Supermoon Solar Eclipse on Friday the 13th! Know Where & How to See the Partial Eclipse of July 2018
Representational Image (Photo Credits: Pixabay)

Earthlings are gearing up to experience some cool celestial moment. A supermoon delivering a partial solar eclipse is set to fall on Friday, the 13th of July. Although eclipses, in general, are an everyday activity to occur. On July 13, sky-watchers will be able to view a partial solar eclipse. What makes it even more exciting is that scientists are claiming that Earth has not seen a cosmic eclipse fall on a Friday since December 1974. With each passing hour, people continue to speculate the time and where and how partial solar eclipse 2018 will be visible.

Our planet crosses between the moon and the sun every month, but a solar eclipse happens only when the three celestial bodies are aligned so that Earth glides through at least part of the moon's shadow. And the process appears to us as if the moon's disk take a bite out of the sun.

Where to see Solar Eclipse 2018:

Not many people will be able to see this supermoon partial solar eclipse. According to space.com, the event will be visible from the southeastern coast of Australia, Tasmania, New Zealand's Stewart Island and northern coast of Antarctica. Again, Hobart, Tasmania will see about 10 percent of the sun's diameter eclipsed and Melbourne, Australia will manage to view a slight nick in the sun's disk.

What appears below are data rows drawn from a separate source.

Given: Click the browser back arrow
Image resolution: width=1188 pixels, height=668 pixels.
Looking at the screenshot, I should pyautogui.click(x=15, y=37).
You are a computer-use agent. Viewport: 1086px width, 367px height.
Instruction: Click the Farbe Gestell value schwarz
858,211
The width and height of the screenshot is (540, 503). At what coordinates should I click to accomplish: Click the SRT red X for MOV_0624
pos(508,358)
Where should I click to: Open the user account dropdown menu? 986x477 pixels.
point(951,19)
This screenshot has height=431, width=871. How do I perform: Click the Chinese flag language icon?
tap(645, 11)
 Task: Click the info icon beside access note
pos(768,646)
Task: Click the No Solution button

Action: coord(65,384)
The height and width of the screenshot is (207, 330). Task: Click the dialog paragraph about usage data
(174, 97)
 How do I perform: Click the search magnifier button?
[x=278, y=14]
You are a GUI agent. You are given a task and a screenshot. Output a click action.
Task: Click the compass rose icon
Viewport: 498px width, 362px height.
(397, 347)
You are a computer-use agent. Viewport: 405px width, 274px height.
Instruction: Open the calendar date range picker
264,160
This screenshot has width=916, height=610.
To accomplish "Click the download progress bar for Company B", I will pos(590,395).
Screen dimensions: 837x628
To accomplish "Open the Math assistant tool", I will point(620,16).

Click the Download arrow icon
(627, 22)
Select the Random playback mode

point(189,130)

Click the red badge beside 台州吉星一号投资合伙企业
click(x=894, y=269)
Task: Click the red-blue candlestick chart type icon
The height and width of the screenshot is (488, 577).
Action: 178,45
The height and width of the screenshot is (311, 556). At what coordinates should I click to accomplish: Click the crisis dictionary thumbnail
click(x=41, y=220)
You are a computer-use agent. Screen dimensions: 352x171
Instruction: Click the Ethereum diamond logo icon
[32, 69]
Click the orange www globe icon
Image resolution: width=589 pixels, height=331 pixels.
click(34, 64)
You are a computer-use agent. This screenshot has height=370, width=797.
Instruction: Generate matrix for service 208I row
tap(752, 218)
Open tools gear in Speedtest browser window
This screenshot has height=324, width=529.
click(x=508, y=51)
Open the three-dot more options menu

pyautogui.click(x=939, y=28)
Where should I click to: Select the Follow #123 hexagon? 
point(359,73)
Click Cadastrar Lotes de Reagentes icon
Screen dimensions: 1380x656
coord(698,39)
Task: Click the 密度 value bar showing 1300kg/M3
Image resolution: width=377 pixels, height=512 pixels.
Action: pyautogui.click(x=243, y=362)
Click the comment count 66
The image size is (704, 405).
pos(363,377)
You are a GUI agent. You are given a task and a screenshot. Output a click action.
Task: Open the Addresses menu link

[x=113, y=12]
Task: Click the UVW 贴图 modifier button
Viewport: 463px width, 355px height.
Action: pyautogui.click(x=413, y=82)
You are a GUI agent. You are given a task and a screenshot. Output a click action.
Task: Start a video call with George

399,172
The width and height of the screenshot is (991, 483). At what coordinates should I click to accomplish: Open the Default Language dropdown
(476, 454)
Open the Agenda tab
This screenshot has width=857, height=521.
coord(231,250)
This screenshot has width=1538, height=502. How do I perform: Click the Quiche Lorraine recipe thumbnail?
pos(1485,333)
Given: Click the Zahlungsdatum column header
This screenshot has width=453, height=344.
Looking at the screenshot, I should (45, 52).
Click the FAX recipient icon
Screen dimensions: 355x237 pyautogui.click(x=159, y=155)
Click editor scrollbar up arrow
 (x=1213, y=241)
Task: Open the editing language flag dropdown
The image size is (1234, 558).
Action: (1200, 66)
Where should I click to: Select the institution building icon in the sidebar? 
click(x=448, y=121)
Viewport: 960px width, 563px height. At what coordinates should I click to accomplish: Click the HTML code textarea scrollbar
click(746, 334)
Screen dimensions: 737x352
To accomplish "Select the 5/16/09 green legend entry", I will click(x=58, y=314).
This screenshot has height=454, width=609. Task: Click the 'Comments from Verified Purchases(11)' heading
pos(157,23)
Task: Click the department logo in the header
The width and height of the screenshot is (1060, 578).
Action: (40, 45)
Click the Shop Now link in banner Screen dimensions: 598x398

How to see Solar Eclipse 2018:

Experts suggest that looking directly at the sun even during an annular eclipse is not a great idea as it might lead to blindness or cause permanent damage to your eye. So, to safely observe this event, stargazers should wear special protective eyewear or eclipse glasses.

The first solar eclipse in 2018 occurred on February 15 and only parts of Antarctica, the Atlantic Ocean and Southern South America. According to the National Aeronautics and Space Administration (NASA), the third solar eclipse of the year will take place on August 11, 2018.